Since 2005, food prices have risen a whopping 80 percent due to fluctuating fuel costs, rising food demand from populous nations like India and China, natural disasters destroying crop yields all over the world, including the United States, and a turbulent global economy. In just that last year alone, food prices for popular menu items like rice, wheat and beans have doubled in the last year.
These higher prices are forcing people who live on one dollar per day to spend as much as 80 percent of their budgets on food. Currently, 19% of the world's population, or more than 1.27 billion people, live on one dollar a day or less. If something isn't done soon to curb the effects of this crisis, an additional 100 million people could be forced into extreme poverty.
Many of you know that Compassion's core mission is not just to sustain children through poverty, but to release them from it. We do this by breaking the generational cycle that says, "I'm destined to be poor because my parents and grandparents were poor." We teach children how to break the cycles of poverty, and then with their newfound knowledge and motivation, we encourage them to break the poverty cycle in their homes and communities.

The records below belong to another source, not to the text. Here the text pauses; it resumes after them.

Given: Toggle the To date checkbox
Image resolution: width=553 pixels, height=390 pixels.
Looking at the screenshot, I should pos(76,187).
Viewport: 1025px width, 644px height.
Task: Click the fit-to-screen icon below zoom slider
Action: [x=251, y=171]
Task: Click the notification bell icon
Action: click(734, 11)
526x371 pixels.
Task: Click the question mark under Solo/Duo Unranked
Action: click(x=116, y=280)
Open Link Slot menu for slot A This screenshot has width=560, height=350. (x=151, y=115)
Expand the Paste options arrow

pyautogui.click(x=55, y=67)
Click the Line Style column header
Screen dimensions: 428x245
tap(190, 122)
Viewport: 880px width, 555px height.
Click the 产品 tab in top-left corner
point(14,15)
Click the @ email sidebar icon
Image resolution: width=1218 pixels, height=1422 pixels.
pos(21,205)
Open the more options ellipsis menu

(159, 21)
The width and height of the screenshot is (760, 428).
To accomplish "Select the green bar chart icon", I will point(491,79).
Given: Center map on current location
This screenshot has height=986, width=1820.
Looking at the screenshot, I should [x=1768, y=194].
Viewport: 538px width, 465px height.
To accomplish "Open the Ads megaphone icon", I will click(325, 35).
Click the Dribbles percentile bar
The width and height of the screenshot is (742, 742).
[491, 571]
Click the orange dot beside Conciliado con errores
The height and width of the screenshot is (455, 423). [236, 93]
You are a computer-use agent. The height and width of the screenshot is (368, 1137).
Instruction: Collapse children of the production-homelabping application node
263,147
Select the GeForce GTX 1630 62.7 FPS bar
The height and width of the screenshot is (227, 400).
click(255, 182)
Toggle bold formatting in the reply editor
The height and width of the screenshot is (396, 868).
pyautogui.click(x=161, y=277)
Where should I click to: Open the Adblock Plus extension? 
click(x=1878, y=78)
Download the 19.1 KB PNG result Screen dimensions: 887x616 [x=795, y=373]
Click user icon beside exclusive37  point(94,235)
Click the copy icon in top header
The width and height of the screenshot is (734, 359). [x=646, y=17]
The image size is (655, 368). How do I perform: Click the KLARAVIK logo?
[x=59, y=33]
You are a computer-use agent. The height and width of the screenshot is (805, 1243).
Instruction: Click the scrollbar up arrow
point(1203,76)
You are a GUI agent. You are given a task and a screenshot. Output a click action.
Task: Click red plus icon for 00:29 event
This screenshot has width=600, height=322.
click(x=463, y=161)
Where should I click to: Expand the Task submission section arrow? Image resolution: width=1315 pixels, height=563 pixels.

In response to the brutal effects of this economic crisis, we are looking ahead to enact programs in all our countries to mitigate problems stemming from any similar situation that may present itself in the future. We are providing classes on hydroponics, a system of farming in which plants are grown in mineral-rich solutions rather than soil, and guinea pig rearing. We are also developing meat processing plants in our projects and providing tools and resources needed for community gardens and farms. Programs like these all over the world are enabling more and more people to move from a food crisis to food security.
Please mark March 11th on your calendars and tune in to your favorite local Christian radio station to help impoverished communities throughout the world triumph over this devastating international crisis. Pray for God's leading for how you can best impact a world in crisis. You can do something to change the life of a child, a family, a community, a country - and in effect, your own.
Compassion International, one of the world's largest holistic child-development organizations, serves more than 1 million children in Africa, Asia, Central and South America, and the Caribbean by working with more than 4,800 indigenous church partners. Founded in 1952, Compassion tackles global poverty one child at a time by meeting physical, social, economic and spiritual needs. Compassion has earned seven consecutive, four-star ratings from America's largest charity evaluator, Charity Navigator.